Extracted data entries
--- START ---
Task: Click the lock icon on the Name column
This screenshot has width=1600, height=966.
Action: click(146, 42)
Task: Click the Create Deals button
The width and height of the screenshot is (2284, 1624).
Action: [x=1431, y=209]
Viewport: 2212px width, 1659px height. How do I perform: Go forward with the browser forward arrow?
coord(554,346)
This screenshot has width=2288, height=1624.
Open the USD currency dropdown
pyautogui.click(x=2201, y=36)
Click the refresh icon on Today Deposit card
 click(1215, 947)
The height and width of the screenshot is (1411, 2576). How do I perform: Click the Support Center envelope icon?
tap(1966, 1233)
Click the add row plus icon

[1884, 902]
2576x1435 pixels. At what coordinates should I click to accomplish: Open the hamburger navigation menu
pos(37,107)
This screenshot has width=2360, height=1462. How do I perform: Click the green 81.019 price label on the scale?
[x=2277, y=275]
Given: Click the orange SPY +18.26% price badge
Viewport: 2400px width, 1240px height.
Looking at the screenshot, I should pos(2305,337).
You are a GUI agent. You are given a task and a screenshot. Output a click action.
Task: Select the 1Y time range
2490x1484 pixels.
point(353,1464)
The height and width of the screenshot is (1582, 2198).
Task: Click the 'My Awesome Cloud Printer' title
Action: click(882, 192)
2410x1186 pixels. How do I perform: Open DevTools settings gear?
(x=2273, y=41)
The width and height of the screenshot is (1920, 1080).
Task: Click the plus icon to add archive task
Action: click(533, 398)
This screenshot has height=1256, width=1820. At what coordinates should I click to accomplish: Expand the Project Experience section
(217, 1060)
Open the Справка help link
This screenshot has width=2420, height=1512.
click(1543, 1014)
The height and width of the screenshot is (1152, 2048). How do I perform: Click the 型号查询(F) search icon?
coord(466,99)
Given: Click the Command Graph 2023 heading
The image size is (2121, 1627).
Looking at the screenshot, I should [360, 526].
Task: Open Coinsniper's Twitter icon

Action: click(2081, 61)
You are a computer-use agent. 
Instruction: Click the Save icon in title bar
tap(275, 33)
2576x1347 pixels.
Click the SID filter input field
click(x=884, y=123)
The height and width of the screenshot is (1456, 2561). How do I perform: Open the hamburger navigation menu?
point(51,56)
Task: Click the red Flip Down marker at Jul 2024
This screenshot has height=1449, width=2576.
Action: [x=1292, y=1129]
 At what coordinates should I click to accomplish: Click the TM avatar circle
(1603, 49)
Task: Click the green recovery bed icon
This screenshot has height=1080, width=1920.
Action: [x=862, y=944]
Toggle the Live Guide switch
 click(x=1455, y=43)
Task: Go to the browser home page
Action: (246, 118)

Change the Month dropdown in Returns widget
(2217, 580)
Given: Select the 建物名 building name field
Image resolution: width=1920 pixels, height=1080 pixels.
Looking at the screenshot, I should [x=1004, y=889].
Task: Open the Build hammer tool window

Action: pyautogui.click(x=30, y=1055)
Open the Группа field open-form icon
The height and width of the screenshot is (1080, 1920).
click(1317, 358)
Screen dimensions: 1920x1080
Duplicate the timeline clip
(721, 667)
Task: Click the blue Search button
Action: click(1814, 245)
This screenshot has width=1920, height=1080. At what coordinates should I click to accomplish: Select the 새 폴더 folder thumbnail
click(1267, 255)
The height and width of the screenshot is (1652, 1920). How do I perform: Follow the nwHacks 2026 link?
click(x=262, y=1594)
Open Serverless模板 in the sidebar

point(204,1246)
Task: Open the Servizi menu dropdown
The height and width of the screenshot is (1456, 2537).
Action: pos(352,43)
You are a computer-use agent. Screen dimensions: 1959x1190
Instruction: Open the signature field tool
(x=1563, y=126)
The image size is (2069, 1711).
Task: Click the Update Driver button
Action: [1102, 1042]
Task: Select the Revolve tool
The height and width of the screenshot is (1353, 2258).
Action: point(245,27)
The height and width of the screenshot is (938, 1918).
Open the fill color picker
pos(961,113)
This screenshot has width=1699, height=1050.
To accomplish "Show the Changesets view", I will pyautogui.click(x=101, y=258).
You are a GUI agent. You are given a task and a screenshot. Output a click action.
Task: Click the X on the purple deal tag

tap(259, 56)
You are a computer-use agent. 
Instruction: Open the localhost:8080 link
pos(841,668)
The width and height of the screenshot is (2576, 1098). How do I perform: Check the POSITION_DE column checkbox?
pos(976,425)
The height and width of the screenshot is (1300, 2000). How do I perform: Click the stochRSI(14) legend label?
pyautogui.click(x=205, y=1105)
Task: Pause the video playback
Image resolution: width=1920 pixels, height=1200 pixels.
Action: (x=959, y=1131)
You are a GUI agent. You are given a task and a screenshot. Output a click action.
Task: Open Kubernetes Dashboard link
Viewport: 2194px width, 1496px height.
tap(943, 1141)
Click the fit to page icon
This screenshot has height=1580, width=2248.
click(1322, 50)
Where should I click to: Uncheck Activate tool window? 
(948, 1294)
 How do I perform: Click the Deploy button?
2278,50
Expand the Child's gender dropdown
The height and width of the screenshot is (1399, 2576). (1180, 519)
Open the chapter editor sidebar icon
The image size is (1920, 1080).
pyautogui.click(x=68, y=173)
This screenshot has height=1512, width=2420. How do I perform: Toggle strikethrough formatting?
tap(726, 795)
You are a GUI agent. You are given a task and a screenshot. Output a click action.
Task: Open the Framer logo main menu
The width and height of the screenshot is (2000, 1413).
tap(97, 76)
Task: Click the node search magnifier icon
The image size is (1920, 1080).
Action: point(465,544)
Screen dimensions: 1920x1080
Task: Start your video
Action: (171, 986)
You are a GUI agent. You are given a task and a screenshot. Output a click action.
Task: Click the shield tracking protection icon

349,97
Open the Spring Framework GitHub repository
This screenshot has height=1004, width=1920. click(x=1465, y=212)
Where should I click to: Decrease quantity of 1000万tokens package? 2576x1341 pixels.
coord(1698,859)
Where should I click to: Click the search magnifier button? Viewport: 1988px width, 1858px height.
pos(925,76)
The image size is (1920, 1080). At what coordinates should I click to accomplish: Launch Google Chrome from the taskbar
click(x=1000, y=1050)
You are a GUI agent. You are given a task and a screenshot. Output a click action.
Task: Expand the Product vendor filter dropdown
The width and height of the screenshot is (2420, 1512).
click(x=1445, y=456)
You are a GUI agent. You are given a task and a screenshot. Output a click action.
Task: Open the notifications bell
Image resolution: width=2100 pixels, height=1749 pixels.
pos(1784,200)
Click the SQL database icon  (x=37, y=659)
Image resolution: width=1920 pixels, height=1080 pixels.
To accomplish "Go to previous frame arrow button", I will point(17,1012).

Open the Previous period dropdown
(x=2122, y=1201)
--- END ---
__What the task asks__
Without altering a single word, reproduce the entries above.

__Solution to the problem__
Task: Click the lock icon on the Name column
This screenshot has width=1600, height=966.
Action: click(146, 42)
Task: Click the Create Deals button
The width and height of the screenshot is (2284, 1624).
Action: [x=1431, y=209]
Viewport: 2212px width, 1659px height. How do I perform: Go forward with the browser forward arrow?
coord(554,346)
This screenshot has width=2288, height=1624.
Open the USD currency dropdown
pyautogui.click(x=2201, y=36)
Click the refresh icon on Today Deposit card
 click(1215, 947)
The height and width of the screenshot is (1411, 2576). How do I perform: Click the Support Center envelope icon?
tap(1966, 1233)
Click the add row plus icon

[1884, 902]
2576x1435 pixels. At what coordinates should I click to accomplish: Open the hamburger navigation menu
pos(37,107)
This screenshot has width=2360, height=1462. How do I perform: Click the green 81.019 price label on the scale?
[x=2277, y=275]
Given: Click the orange SPY +18.26% price badge
Viewport: 2400px width, 1240px height.
Looking at the screenshot, I should pos(2305,337).
You are a GUI agent. You are given a task and a screenshot. Output a click action.
Task: Select the 1Y time range
2490x1484 pixels.
point(353,1464)
The height and width of the screenshot is (1582, 2198).
Task: Click the 'My Awesome Cloud Printer' title
Action: click(882, 192)
2410x1186 pixels. How do I perform: Open DevTools settings gear?
(x=2273, y=41)
The width and height of the screenshot is (1920, 1080).
Task: Click the plus icon to add archive task
Action: click(533, 398)
This screenshot has height=1256, width=1820. At what coordinates should I click to accomplish: Expand the Project Experience section
(217, 1060)
Open the Справка help link
This screenshot has width=2420, height=1512.
click(1543, 1014)
The height and width of the screenshot is (1152, 2048). How do I perform: Click the 型号查询(F) search icon?
coord(466,99)
Given: Click the Command Graph 2023 heading
The image size is (2121, 1627).
Looking at the screenshot, I should [360, 526].
Task: Open Coinsniper's Twitter icon

Action: click(2081, 61)
You are a computer-use agent. 
Instruction: Click the Save icon in title bar
tap(275, 33)
2576x1347 pixels.
Click the SID filter input field
click(x=884, y=123)
The height and width of the screenshot is (1456, 2561). How do I perform: Open the hamburger navigation menu?
point(51,56)
Task: Click the red Flip Down marker at Jul 2024
This screenshot has height=1449, width=2576.
Action: [x=1292, y=1129]
 At what coordinates should I click to accomplish: Click the TM avatar circle
(1603, 49)
Task: Click the green recovery bed icon
This screenshot has height=1080, width=1920.
Action: [x=862, y=944]
Toggle the Live Guide switch
 click(x=1455, y=43)
Task: Go to the browser home page
Action: (246, 118)

Change the Month dropdown in Returns widget
(2217, 580)
Given: Select the 建物名 building name field
Image resolution: width=1920 pixels, height=1080 pixels.
Looking at the screenshot, I should [x=1004, y=889].
Task: Open the Build hammer tool window

Action: pyautogui.click(x=30, y=1055)
Open the Группа field open-form icon
The height and width of the screenshot is (1080, 1920).
click(1317, 358)
Screen dimensions: 1920x1080
Duplicate the timeline clip
(721, 667)
Task: Click the blue Search button
Action: click(1814, 245)
This screenshot has width=1920, height=1080. At what coordinates should I click to accomplish: Select the 새 폴더 folder thumbnail
click(1267, 255)
The height and width of the screenshot is (1652, 1920). How do I perform: Follow the nwHacks 2026 link?
click(x=262, y=1594)
Open Serverless模板 in the sidebar

point(204,1246)
Task: Open the Servizi menu dropdown
The height and width of the screenshot is (1456, 2537).
Action: pos(352,43)
You are a computer-use agent. Screen dimensions: 1959x1190
Instruction: Open the signature field tool
(x=1563, y=126)
The image size is (2069, 1711).
Task: Click the Update Driver button
Action: [1102, 1042]
Task: Select the Revolve tool
The height and width of the screenshot is (1353, 2258).
Action: point(245,27)
The height and width of the screenshot is (938, 1918).
Open the fill color picker
pos(961,113)
This screenshot has width=1699, height=1050.
To accomplish "Show the Changesets view", I will pyautogui.click(x=101, y=258).
You are a GUI agent. You are given a task and a screenshot. Output a click action.
Task: Click the X on the purple deal tag

tap(259, 56)
You are a computer-use agent. 
Instruction: Open the localhost:8080 link
pos(841,668)
The width and height of the screenshot is (2576, 1098). How do I perform: Check the POSITION_DE column checkbox?
pos(976,425)
The height and width of the screenshot is (1300, 2000). How do I perform: Click the stochRSI(14) legend label?
pyautogui.click(x=205, y=1105)
Task: Pause the video playback
Image resolution: width=1920 pixels, height=1200 pixels.
Action: (x=959, y=1131)
You are a GUI agent. You are given a task and a screenshot. Output a click action.
Task: Open Kubernetes Dashboard link
Viewport: 2194px width, 1496px height.
tap(943, 1141)
Click the fit to page icon
This screenshot has height=1580, width=2248.
click(1322, 50)
Where should I click to: Uncheck Activate tool window? 
(948, 1294)
 How do I perform: Click the Deploy button?
2278,50
Expand the Child's gender dropdown
The height and width of the screenshot is (1399, 2576). (1180, 519)
Open the chapter editor sidebar icon
The image size is (1920, 1080).
pyautogui.click(x=68, y=173)
This screenshot has height=1512, width=2420. How do I perform: Toggle strikethrough formatting?
tap(726, 795)
You are a GUI agent. You are given a task and a screenshot. Output a click action.
Task: Open the Framer logo main menu
The width and height of the screenshot is (2000, 1413).
tap(97, 76)
Task: Click the node search magnifier icon
The image size is (1920, 1080).
Action: point(465,544)
Screen dimensions: 1920x1080
Task: Start your video
Action: (171, 986)
You are a GUI agent. You are given a task and a screenshot. Output a click action.
Task: Click the shield tracking protection icon

349,97
Open the Spring Framework GitHub repository
This screenshot has height=1004, width=1920. click(x=1465, y=212)
Where should I click to: Decrease quantity of 1000万tokens package? 2576x1341 pixels.
coord(1698,859)
Where should I click to: Click the search magnifier button? Viewport: 1988px width, 1858px height.
pos(925,76)
The image size is (1920, 1080). At what coordinates should I click to accomplish: Launch Google Chrome from the taskbar
click(x=1000, y=1050)
You are a GUI agent. You are given a task and a screenshot. Output a click action.
Task: Expand the Product vendor filter dropdown
The width and height of the screenshot is (2420, 1512).
click(x=1445, y=456)
You are a GUI agent. You are given a task and a screenshot. Output a click action.
Task: Open the notifications bell
Image resolution: width=2100 pixels, height=1749 pixels.
pos(1784,200)
Click the SQL database icon  (x=37, y=659)
Image resolution: width=1920 pixels, height=1080 pixels.
To accomplish "Go to previous frame arrow button", I will point(17,1012).

Open the Previous period dropdown
(x=2122, y=1201)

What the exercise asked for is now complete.